Vuelta al cole: cómo saber si la visión está frenando a tu hijo
Claudia Caballero
Optometrista · Terapeuta visual
Septiembre: mochilas nuevas, libros y vuelta a la rutina. Con el curso llegan también las horas de lectura, deberes y pizarra. Y es un buen momento para fijarse en algo que muchas veces pasa desapercibido: cómo está viendo tu hijo cuando de verdad se le exige.
Ver bien de lejos no es lo mismo que leer bien de cerca
Solemos pensar en la visión como «ver nítido de lejos». Pero el cole no le pide a tu hijo mirar un objeto a seis metros: le pide leer de cerca durante horas, cambiar el foco de la pizarra al cuaderno una y otra vez, seguir el renglón sin perderse y sostener la atención visual toda la mañana.
Por eso un niño puede ver perfectamente de lejos y aun así cansarse, perder el sitio al leer o evitar los deberes. El problema no está en «ver la letra», sino en la parte funcional de la visión: cómo enfocan y coordinan los dos ojos cuando trabajan de cerca y de forma sostenida.
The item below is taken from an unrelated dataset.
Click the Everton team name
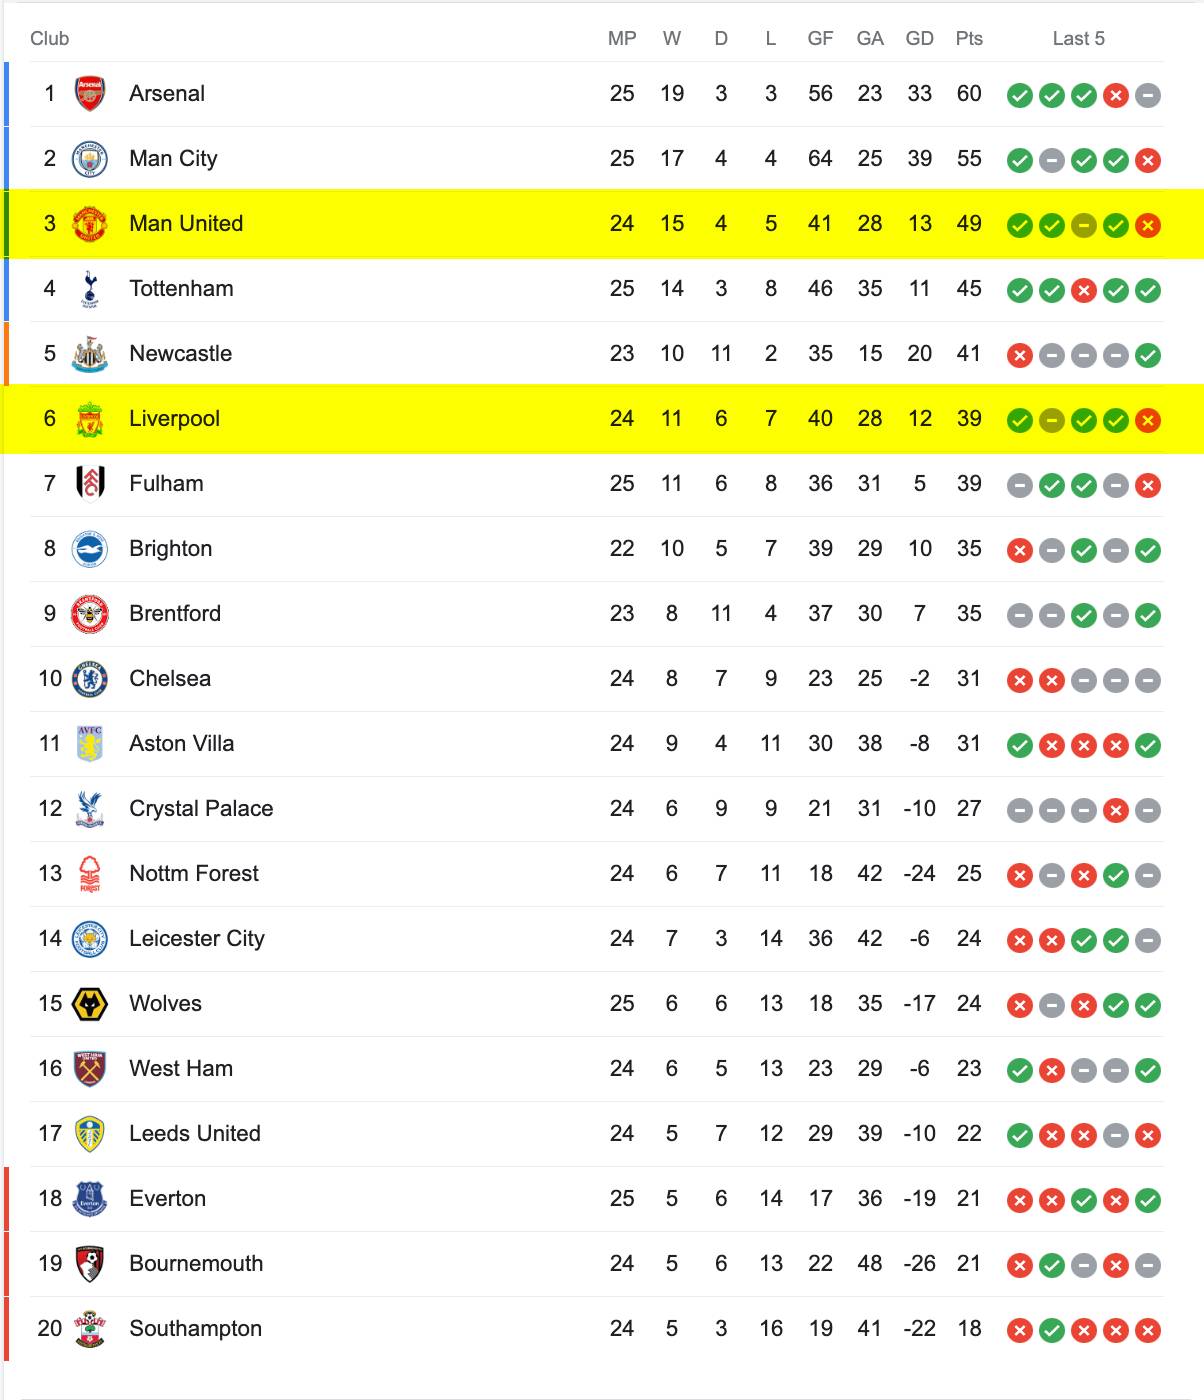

Qué mira una revisión optométrica completa
Más allá de la agudeza visual, en una valoración funcional revisamos:
- Agudeza visual de lejos y de cerca, no solo de lejos.
- Eficacia visual: la capacidad de enfocar (acomodación) y de mantener ese enfoque sin fatigarse.
- Coordinación de los dos ojos (binocularidad): que trabajen juntos y en equipo al leer.
- Movimientos oculares: seguir el renglón y saltar de palabra a palabra sin perderse.
- Percepción visual: cómo el cerebro interpreta, discrimina y recuerda lo que ve.
- Descartar una miopía en aumento, cada vez más frecuente por el trabajo en cerca y las pantallas.
Señales de que la vista puede estar frenándole
Si al empezar el curso notas que tu hijo pierde el renglón al leer, se cansa a los diez o quince minutos de deberes, acerca mucho la cara al cuaderno, tapa o guiña un ojo, o acaba la tarde con dolor de cabeza, no lo achaques sin más a falta de ganas. Muchas veces hay un componente visual detrás que la prueba estándar no detecta.
Por qué septiembre es el mejor momento
Revisar la visión al principio del curso permite detectar y trabajar a tiempo, antes de que la dificultad se convierta en retraso escolar o en frustración. Una valoración nos deja descartar que haya un origen visual o, si lo hay, empezar cuanto antes, mientras el sistema visual del niño está en pleno desarrollo.
Si algo de esto te suena, una revisión funcional es la forma más sencilla de salir de dudas. Y si todo está bien, también es una buena noticia con la que empezar el curso.